■ **Short task**: Print the lines of the records from the line with "Viewport: 700px width, 495px height." to the line with "Given: Open the dashboard", both lines included, word for word. Leave the pictures out.

■ **Data entries**:

--

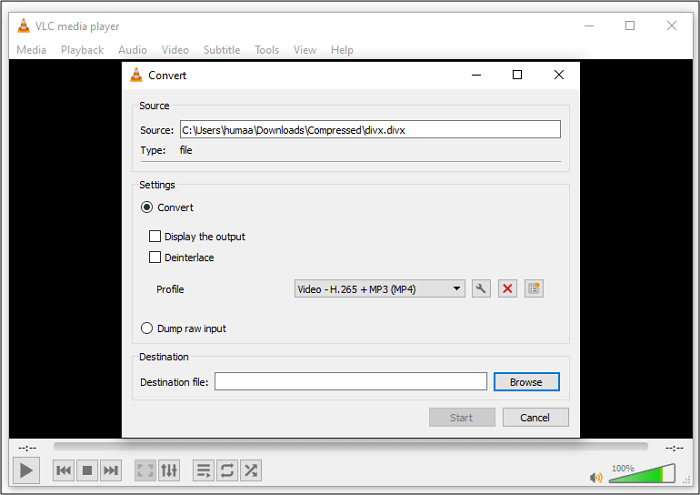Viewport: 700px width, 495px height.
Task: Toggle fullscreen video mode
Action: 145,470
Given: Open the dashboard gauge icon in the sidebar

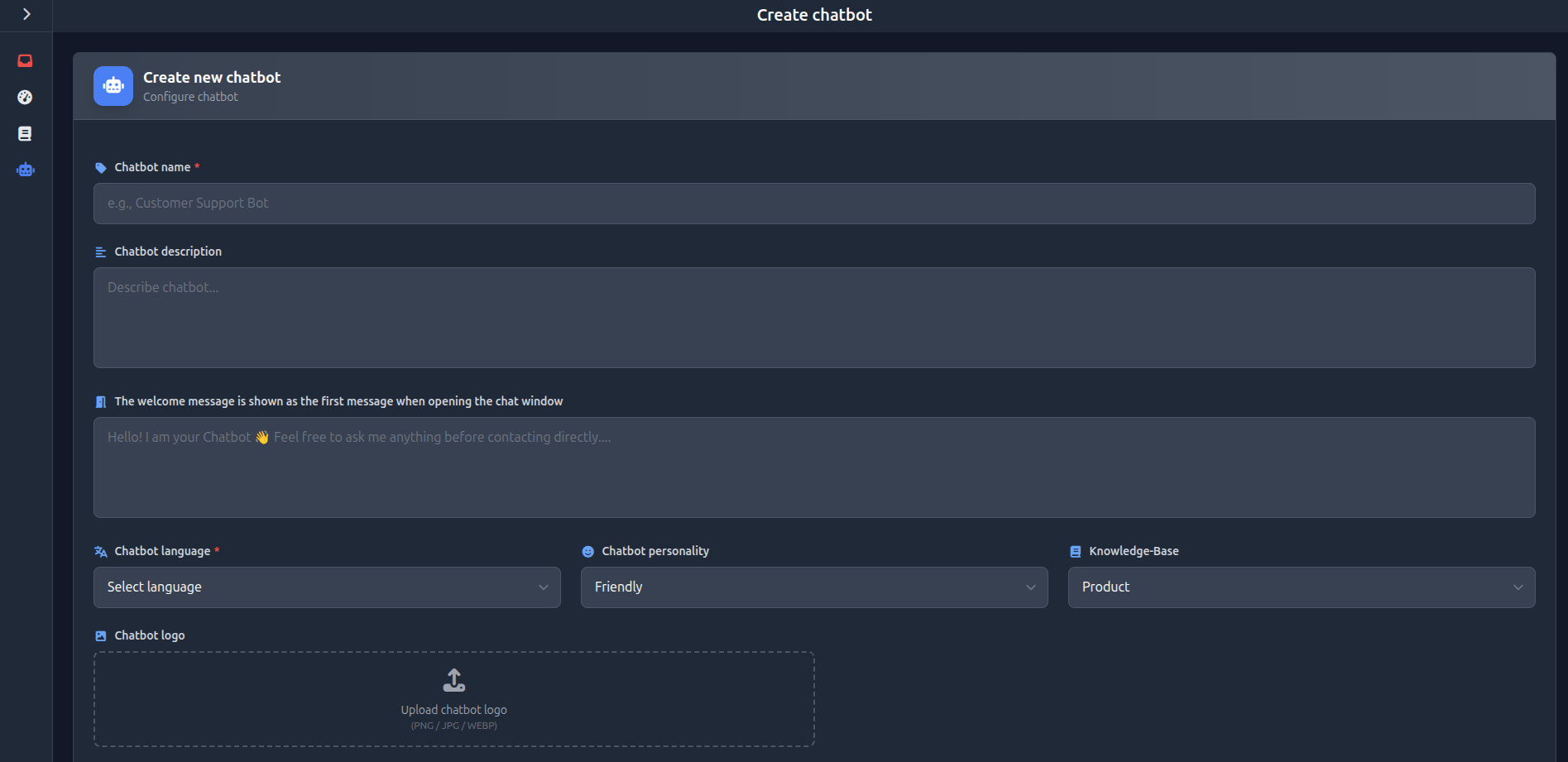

--

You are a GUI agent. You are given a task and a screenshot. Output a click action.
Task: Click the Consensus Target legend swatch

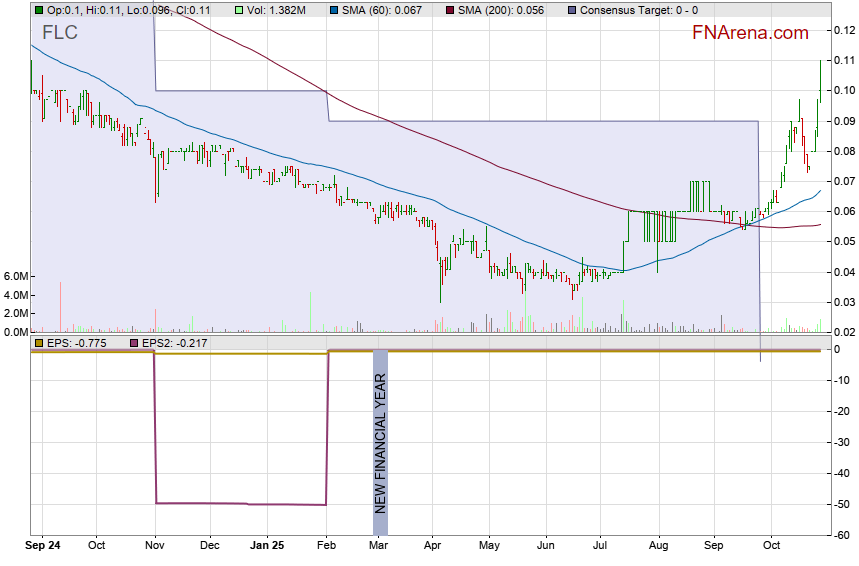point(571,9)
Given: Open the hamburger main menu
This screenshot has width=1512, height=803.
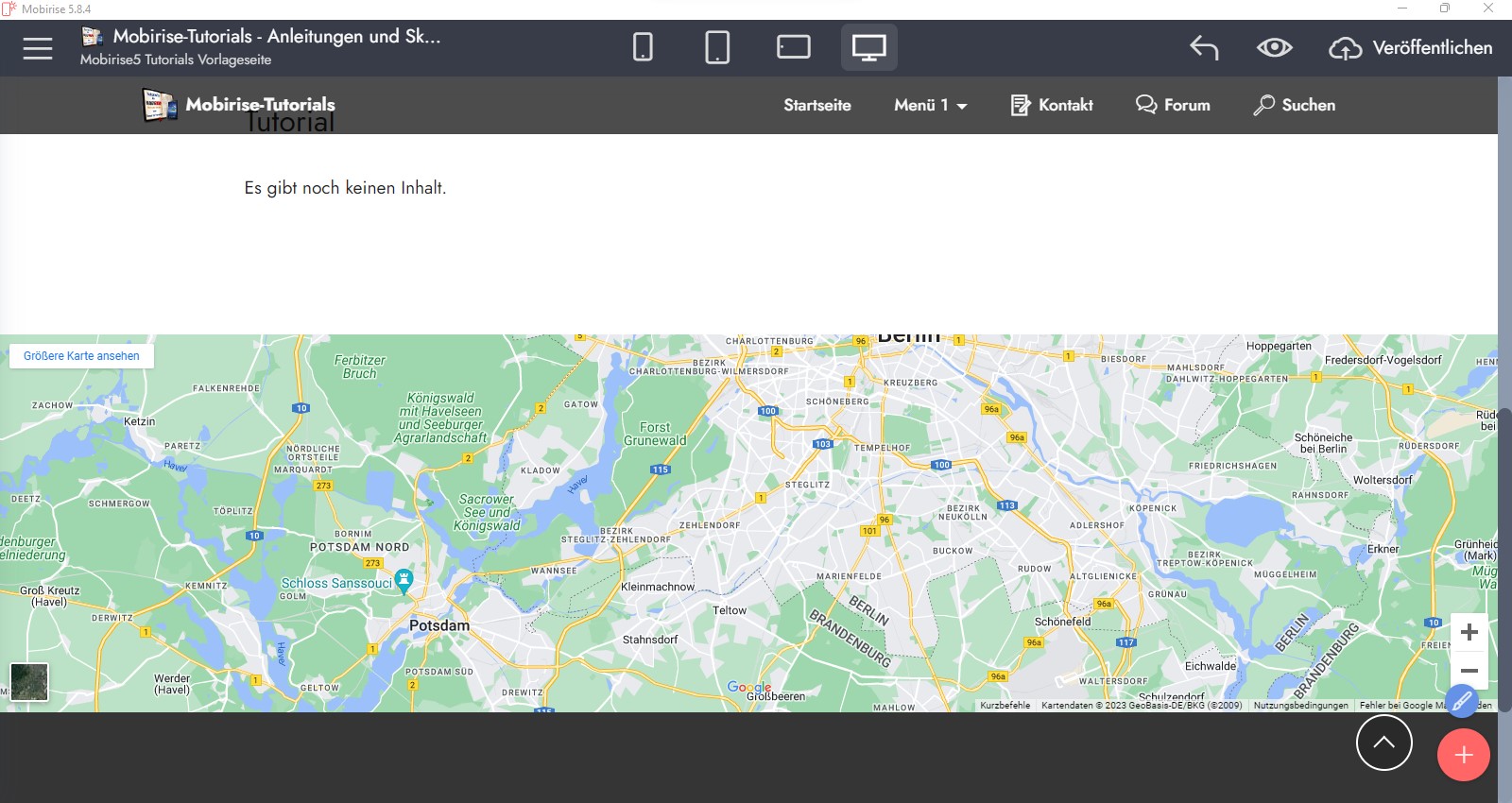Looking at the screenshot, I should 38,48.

--

■ **Response**:
Viewport: 700px width, 495px height.
Task: Toggle fullscreen video mode
Action: 145,470
Given: Open the dashboard gauge icon in the sidebar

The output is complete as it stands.